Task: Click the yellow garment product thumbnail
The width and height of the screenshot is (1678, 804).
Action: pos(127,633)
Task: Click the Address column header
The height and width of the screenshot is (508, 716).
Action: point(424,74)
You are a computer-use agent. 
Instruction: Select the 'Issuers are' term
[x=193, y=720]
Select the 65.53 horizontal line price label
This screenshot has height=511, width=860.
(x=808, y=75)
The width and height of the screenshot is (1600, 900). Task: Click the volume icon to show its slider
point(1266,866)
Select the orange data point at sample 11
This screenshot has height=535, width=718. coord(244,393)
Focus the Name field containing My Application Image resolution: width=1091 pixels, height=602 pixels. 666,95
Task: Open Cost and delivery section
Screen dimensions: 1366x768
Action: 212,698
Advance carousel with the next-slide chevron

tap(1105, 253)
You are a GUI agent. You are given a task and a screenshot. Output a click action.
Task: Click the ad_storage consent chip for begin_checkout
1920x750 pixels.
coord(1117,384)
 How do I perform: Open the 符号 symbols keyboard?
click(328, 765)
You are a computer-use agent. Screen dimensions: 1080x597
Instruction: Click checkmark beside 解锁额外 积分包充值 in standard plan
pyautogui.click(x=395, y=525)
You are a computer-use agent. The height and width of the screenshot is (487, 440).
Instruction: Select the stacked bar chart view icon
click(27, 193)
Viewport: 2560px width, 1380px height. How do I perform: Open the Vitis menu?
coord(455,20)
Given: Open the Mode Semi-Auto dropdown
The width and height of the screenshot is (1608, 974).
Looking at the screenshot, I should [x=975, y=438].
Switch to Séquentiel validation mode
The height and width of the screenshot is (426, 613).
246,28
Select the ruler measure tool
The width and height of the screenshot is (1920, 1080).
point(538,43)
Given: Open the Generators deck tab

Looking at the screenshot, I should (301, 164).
○ ○ ○ ○ ○
### Instructions for the task:
Can you copy all of the records above, character for character, without leaving anything out or changing anything?

### Complete answer:
Task: Click the yellow garment product thumbnail
The width and height of the screenshot is (1678, 804).
Action: pos(127,633)
Task: Click the Address column header
The height and width of the screenshot is (508, 716).
Action: point(424,74)
You are a computer-use agent. 
Instruction: Select the 'Issuers are' term
[x=193, y=720]
Select the 65.53 horizontal line price label
This screenshot has height=511, width=860.
(x=808, y=75)
The width and height of the screenshot is (1600, 900). Task: Click the volume icon to show its slider
point(1266,866)
Select the orange data point at sample 11
This screenshot has height=535, width=718. coord(244,393)
Focus the Name field containing My Application Image resolution: width=1091 pixels, height=602 pixels. 666,95
Task: Open Cost and delivery section
Screen dimensions: 1366x768
Action: 212,698
Advance carousel with the next-slide chevron

tap(1105, 253)
You are a GUI agent. You are given a task and a screenshot. Output a click action.
Task: Click the ad_storage consent chip for begin_checkout
1920x750 pixels.
coord(1117,384)
 How do I perform: Open the 符号 symbols keyboard?
click(328, 765)
You are a computer-use agent. Screen dimensions: 1080x597
Instruction: Click checkmark beside 解锁额外 积分包充值 in standard plan
pyautogui.click(x=395, y=525)
You are a computer-use agent. The height and width of the screenshot is (487, 440).
Instruction: Select the stacked bar chart view icon
click(27, 193)
Viewport: 2560px width, 1380px height. How do I perform: Open the Vitis menu?
coord(455,20)
Given: Open the Mode Semi-Auto dropdown
The width and height of the screenshot is (1608, 974).
Looking at the screenshot, I should [x=975, y=438].
Switch to Séquentiel validation mode
The height and width of the screenshot is (426, 613).
246,28
Select the ruler measure tool
The width and height of the screenshot is (1920, 1080).
point(538,43)
Given: Open the Generators deck tab

Looking at the screenshot, I should (301, 164).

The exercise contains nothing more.